In July 2010, Proventix Systems, a hand hygiene compliance monitoring company, announced a deal with machine-to-machine wireless vendor Synapse Wireless to add wireless connectivity to Proventix’s nGage system, which also aims to fight the spread of healthcare acquired infections (HAIs). The Proventix nGage system monitors hand hygiene compliance by asking healthcare professionals to wear ZigBee-enabled badges that are uniquely recognized by control units at soap dispensers throughout the hospital.
CIMIT, a consortium of hospitals and engineering schools in the Boston area, spun out the company HanGenix in October 2010. The startup’s technology automatically detects when a care provider uses a soap or alcohol gel dispenser and if they approach a patient’s bed without washing or sanitizing their hands. If a care provider fails to wash their hands before a patient interaction, the system emits an audible beep as a reminder.
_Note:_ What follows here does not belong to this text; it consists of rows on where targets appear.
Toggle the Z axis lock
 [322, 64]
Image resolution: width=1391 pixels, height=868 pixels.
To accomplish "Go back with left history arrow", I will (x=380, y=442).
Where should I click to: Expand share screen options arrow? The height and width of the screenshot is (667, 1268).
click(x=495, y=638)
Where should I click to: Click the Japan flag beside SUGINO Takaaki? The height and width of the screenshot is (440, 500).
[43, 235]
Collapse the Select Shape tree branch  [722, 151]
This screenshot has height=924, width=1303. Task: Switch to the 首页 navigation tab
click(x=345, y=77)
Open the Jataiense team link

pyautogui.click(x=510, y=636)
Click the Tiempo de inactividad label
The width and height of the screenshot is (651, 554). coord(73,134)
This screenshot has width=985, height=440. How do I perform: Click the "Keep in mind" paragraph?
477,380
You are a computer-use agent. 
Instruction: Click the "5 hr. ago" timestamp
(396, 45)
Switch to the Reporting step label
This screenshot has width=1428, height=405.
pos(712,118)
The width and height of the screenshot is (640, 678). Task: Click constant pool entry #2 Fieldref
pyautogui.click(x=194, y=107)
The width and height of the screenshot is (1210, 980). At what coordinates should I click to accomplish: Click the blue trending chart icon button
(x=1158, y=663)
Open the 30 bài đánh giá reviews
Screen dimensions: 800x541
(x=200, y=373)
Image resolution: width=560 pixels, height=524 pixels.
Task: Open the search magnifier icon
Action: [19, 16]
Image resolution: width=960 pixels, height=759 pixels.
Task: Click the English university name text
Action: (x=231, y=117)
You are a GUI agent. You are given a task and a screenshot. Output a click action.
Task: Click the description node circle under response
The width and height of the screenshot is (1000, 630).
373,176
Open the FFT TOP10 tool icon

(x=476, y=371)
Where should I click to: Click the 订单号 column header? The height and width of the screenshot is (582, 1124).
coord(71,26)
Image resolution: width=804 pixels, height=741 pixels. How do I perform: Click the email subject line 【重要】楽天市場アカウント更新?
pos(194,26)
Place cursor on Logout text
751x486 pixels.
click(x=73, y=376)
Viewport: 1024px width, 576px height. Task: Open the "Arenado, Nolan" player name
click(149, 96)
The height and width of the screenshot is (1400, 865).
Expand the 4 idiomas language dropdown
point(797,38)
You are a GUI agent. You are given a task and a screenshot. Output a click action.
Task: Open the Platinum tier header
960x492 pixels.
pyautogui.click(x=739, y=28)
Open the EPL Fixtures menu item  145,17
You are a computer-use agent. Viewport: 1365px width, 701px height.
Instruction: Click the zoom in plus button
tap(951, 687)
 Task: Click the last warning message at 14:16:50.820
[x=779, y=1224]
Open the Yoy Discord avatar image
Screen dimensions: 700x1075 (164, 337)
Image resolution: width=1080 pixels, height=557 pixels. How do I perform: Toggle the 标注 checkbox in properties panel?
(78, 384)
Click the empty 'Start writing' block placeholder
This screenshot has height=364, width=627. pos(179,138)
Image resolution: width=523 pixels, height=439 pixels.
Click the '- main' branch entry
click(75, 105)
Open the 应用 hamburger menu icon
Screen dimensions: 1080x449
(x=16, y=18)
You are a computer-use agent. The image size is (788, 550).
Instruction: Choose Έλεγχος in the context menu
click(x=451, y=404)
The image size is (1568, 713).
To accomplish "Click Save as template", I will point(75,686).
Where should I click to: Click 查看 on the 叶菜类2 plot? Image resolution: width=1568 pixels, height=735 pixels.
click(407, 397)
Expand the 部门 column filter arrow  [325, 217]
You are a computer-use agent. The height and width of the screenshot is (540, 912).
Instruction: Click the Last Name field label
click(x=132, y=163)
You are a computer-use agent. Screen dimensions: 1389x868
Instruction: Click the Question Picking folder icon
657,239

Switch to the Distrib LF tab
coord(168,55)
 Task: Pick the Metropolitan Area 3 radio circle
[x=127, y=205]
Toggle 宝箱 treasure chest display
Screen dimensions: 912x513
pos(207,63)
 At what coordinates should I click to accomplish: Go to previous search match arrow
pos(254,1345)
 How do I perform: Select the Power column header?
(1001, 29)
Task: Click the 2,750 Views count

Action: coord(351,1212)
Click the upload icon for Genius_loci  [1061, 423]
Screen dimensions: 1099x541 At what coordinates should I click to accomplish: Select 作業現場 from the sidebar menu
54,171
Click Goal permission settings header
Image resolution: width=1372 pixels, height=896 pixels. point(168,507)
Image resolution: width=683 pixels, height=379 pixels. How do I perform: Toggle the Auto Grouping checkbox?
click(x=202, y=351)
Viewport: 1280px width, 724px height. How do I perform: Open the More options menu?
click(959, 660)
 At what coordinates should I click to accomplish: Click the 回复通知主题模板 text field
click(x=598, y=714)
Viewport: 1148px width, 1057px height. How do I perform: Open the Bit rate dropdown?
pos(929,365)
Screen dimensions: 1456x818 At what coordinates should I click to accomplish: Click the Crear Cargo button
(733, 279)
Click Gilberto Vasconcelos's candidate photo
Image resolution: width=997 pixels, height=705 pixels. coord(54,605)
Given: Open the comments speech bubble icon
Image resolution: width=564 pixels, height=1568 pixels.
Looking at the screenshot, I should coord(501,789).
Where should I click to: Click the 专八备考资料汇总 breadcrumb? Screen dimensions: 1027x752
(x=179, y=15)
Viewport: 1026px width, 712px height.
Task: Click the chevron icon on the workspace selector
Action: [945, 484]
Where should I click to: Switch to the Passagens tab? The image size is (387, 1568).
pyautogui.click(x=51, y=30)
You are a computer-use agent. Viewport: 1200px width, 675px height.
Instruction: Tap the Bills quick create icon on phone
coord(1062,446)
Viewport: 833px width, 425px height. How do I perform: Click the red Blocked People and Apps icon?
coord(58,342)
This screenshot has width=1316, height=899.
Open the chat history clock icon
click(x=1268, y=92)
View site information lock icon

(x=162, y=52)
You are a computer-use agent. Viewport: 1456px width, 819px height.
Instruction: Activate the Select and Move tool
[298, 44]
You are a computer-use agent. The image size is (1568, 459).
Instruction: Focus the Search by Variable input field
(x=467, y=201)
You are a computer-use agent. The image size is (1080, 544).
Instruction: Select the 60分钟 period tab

More recently, a Czech company called Observe Design began working on a wearable, trackable hand sanitizer system called Hansure. In January, Observe Design graduated from the Microsoft Venture Accelerator in Tel Aviv. Another accelerator graduate, IntelligentM, came out of Blueprint Health in 2013 with a bracelet-based offering. The company “designs data driven hand hygiene compliance solutions” – essentially making sure hospital staff wash their hands as often as they’re supposed to, using smart bracelets that interact with hygiene stations in the hospital.